* _REQUIRED ACTION_: What is needed is an exact repeat of the lines from the line containing "[combobox] (632, 90)" through the final line of the entries below, and nothing else.

——

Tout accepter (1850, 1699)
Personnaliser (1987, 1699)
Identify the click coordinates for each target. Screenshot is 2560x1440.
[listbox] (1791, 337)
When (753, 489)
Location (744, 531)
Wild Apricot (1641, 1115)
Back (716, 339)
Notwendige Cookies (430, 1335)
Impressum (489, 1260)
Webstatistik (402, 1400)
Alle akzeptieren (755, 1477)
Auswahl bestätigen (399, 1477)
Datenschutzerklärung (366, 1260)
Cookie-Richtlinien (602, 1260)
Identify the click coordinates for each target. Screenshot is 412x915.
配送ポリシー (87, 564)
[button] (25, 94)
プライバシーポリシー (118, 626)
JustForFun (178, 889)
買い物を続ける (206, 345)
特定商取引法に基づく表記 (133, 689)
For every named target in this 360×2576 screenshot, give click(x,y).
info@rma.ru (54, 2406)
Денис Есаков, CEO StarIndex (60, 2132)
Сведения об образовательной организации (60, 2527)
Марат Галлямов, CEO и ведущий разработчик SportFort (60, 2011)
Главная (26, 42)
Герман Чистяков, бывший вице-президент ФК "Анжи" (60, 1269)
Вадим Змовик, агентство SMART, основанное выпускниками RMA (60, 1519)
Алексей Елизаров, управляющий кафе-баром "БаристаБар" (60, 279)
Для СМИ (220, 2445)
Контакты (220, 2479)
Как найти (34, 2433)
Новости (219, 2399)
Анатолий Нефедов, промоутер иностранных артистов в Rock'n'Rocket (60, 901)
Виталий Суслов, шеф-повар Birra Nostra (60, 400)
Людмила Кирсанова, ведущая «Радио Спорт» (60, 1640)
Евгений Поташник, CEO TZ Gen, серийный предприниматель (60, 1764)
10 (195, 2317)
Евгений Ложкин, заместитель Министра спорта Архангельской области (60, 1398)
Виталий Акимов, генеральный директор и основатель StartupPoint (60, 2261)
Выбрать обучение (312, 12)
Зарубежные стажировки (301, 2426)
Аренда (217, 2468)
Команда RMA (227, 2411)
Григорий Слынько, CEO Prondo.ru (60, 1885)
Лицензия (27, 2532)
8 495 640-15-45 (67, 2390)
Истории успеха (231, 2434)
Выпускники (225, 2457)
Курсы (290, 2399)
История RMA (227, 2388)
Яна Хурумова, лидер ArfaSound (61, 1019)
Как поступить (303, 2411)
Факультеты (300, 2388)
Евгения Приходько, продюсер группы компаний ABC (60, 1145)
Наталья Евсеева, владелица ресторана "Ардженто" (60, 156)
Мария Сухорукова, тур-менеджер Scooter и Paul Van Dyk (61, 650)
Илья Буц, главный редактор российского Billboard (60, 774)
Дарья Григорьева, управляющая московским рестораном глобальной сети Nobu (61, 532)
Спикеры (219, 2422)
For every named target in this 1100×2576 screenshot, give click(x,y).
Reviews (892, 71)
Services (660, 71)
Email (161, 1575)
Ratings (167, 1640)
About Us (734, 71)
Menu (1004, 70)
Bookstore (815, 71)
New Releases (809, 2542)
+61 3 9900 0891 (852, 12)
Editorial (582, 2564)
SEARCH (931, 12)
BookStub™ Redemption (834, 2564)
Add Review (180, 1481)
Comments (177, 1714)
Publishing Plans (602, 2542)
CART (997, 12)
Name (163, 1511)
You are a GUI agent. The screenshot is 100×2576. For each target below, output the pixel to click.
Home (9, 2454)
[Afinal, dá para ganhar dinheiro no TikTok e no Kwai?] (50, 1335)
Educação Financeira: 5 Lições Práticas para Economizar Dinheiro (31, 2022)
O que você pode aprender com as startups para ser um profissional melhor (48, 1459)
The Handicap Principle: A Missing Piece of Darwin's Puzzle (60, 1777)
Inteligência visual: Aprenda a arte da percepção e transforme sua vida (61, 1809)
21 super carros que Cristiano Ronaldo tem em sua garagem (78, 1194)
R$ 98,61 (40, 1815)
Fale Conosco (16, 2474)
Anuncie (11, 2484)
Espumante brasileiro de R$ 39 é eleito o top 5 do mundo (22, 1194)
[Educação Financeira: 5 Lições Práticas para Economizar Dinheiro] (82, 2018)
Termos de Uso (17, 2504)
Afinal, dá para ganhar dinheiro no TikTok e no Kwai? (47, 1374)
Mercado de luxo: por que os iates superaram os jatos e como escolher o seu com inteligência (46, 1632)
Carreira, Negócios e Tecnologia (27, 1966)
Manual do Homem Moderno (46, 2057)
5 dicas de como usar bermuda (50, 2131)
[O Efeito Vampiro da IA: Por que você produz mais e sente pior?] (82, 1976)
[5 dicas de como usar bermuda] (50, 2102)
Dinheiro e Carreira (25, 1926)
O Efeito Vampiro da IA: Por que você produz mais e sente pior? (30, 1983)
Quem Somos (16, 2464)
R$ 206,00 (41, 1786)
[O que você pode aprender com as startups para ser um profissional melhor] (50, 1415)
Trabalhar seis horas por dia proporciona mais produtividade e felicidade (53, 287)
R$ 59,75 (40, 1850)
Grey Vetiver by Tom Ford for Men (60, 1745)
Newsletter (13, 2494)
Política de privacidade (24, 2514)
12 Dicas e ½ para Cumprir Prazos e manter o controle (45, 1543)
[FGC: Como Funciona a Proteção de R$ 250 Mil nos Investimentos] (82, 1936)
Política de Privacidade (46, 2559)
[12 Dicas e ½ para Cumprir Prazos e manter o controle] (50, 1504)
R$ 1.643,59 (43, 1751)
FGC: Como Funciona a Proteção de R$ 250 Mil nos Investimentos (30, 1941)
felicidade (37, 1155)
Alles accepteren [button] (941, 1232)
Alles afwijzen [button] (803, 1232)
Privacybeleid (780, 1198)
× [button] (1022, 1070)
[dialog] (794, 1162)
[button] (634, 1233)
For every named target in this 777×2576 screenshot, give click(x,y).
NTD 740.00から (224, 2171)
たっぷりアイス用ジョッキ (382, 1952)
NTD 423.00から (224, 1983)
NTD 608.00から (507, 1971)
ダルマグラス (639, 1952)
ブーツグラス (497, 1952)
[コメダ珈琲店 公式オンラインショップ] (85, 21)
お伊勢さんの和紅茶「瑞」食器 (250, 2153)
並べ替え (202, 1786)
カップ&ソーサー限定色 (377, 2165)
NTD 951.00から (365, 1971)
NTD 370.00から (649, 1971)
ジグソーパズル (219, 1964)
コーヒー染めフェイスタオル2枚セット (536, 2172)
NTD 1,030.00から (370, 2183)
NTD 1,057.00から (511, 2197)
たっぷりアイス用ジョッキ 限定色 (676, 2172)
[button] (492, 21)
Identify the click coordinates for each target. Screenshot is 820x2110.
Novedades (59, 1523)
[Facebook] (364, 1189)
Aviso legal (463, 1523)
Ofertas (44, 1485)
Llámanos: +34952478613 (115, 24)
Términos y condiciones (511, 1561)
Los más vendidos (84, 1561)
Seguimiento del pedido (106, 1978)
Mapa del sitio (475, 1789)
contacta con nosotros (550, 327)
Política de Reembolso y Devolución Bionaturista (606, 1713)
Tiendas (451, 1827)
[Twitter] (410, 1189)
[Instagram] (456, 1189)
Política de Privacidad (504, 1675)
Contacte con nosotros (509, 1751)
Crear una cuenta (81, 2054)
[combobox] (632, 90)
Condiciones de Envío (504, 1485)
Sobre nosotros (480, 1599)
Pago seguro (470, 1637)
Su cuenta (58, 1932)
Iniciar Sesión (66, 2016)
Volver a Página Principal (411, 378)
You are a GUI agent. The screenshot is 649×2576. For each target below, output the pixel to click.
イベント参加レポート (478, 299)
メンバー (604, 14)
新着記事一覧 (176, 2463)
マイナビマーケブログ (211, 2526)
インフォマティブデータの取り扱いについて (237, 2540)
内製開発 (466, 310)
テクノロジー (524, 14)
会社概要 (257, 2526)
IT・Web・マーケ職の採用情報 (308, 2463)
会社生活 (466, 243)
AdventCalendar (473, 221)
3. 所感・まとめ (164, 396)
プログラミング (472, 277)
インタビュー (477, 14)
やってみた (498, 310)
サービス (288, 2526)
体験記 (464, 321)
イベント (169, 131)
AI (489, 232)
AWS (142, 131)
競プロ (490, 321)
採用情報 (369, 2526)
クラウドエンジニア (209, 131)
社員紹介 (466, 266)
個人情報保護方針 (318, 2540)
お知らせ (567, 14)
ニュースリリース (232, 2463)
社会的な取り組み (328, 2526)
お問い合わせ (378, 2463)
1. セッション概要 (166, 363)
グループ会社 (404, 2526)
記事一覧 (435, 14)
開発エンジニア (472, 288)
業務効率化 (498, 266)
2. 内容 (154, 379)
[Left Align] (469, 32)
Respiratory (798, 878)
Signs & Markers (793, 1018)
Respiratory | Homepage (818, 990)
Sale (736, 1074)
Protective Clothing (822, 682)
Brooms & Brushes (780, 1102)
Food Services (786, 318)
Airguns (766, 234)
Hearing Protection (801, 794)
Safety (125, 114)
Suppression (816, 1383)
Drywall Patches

——

* _YOUR SOLUTION_:
[combobox] (632, 90)
Condiciones de Envío (504, 1485)
Sobre nosotros (480, 1599)
Pago seguro (470, 1637)
Su cuenta (58, 1932)
Iniciar Sesión (66, 2016)
Volver a Página Principal (411, 378)
You are a GUI agent. The screenshot is 649×2576. For each target below, output the pixel to click.
イベント参加レポート (478, 299)
メンバー (604, 14)
新着記事一覧 (176, 2463)
マイナビマーケブログ (211, 2526)
インフォマティブデータの取り扱いについて (237, 2540)
内製開発 (466, 310)
テクノロジー (524, 14)
会社概要 (257, 2526)
IT・Web・マーケ職の採用情報 (308, 2463)
会社生活 (466, 243)
AdventCalendar (473, 221)
3. 所感・まとめ (164, 396)
プログラミング (472, 277)
インタビュー (477, 14)
やってみた (498, 310)
サービス (288, 2526)
体験記 (464, 321)
イベント (169, 131)
AI (489, 232)
AWS (142, 131)
競プロ (490, 321)
採用情報 (369, 2526)
クラウドエンジニア (209, 131)
社員紹介 (466, 266)
個人情報保護方針 (318, 2540)
お知らせ (567, 14)
ニュースリリース (232, 2463)
社会的な取り組み (328, 2526)
お問い合わせ (378, 2463)
1. セッション概要 (166, 363)
グループ会社 (404, 2526)
記事一覧 (435, 14)
開発エンジニア (472, 288)
業務効率化 (498, 266)
2. 内容 (154, 379)
[Left Align] (469, 32)
Respiratory (798, 878)
Signs & Markers (793, 1018)
Respiratory | Homepage (818, 990)
Sale (736, 1074)
Protective Clothing (822, 682)
Brooms & Brushes (780, 1102)
Food Services (786, 318)
Airguns (766, 234)
Hearing Protection (801, 794)
Safety (125, 114)
Suppression (816, 1383)
Drywall Patches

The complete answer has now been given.